───── Material shown
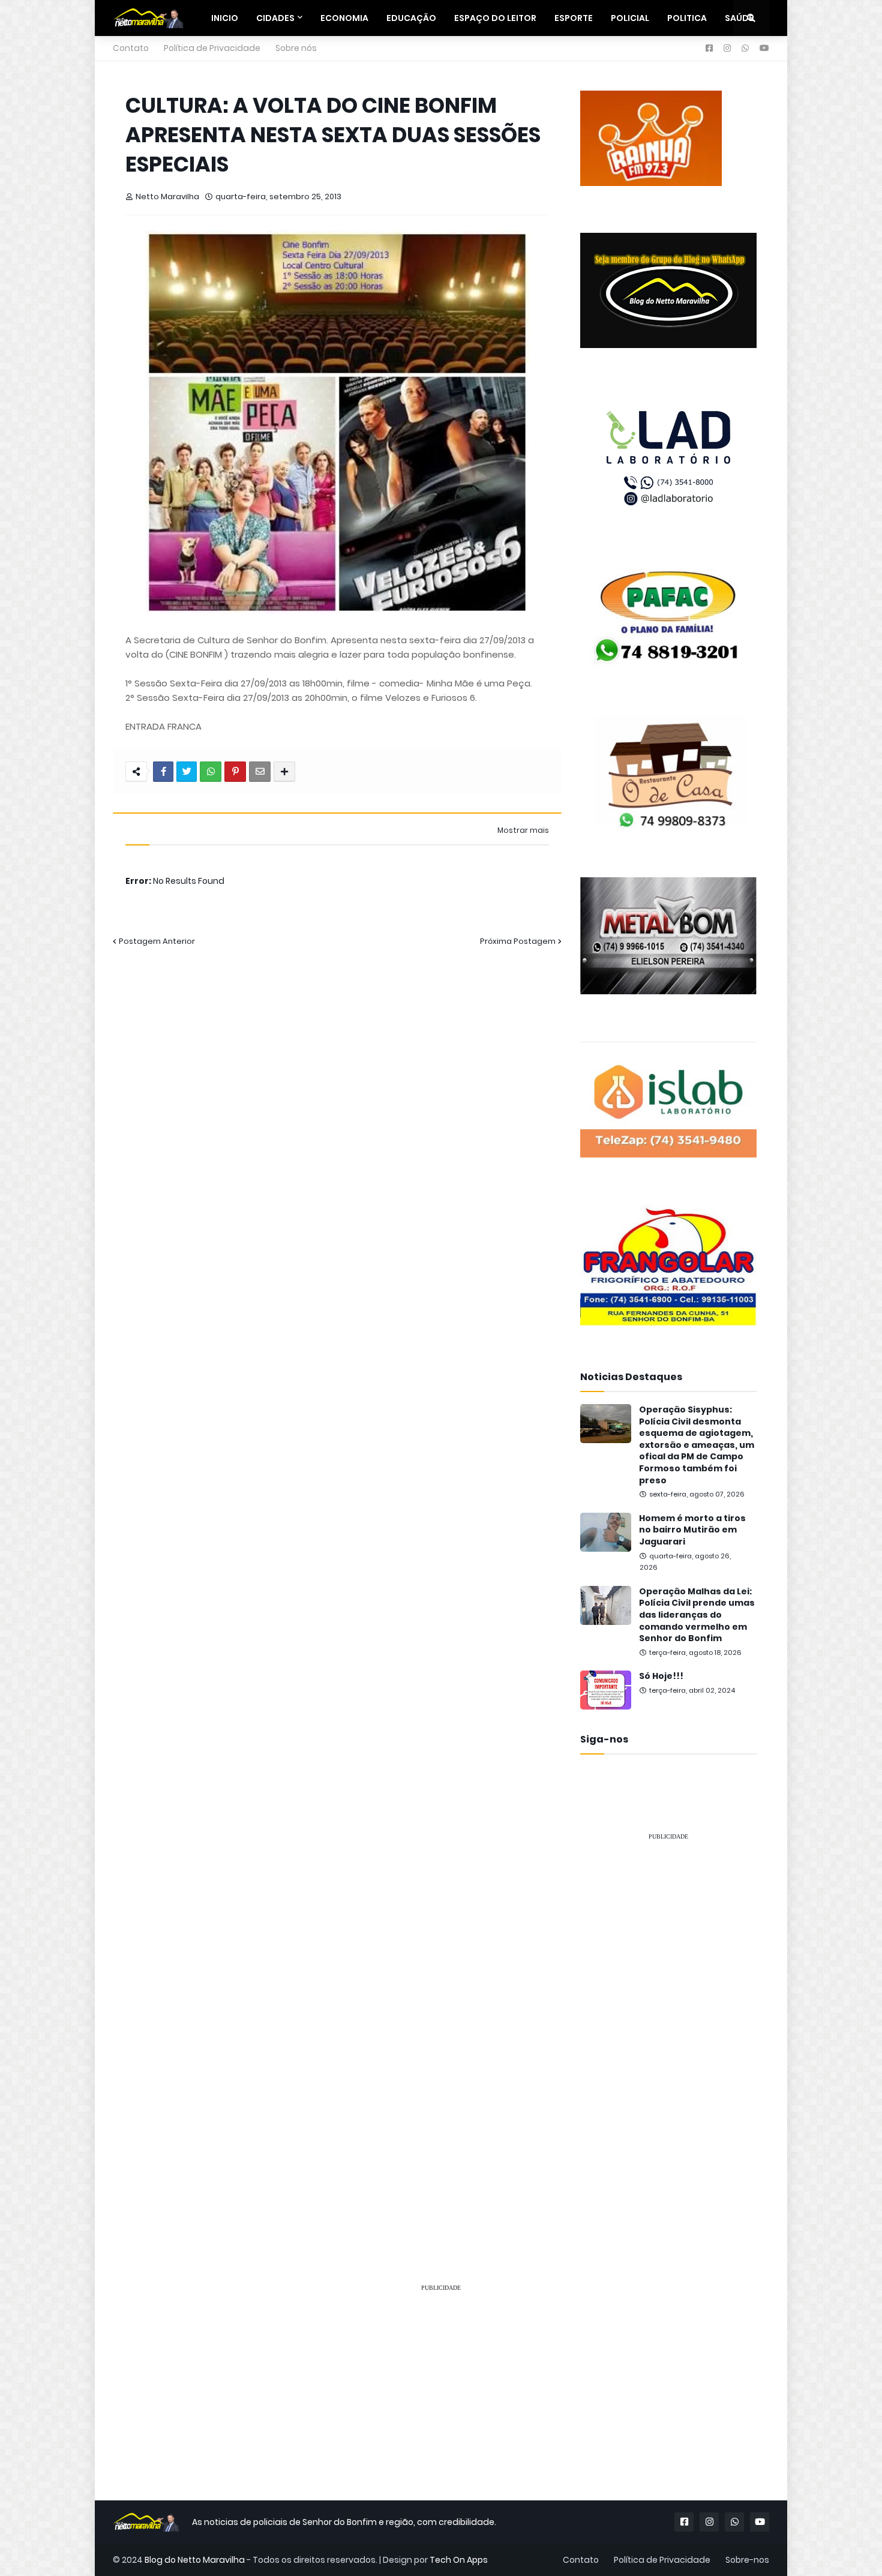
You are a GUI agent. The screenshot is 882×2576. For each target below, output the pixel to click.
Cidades (275, 18)
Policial (630, 18)
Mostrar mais (523, 830)
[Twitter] (186, 771)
──────────
=== Work to be completed ===
Write out the whole listing exactly as it appears, and omit the pictures.

=== Output of the exercise ===
You are a GUI agent. The screenshot is 882×2576. For each target below, output the pixel to click.
Cidades (275, 18)
Policial (630, 18)
Mostrar mais (523, 830)
[Twitter] (186, 771)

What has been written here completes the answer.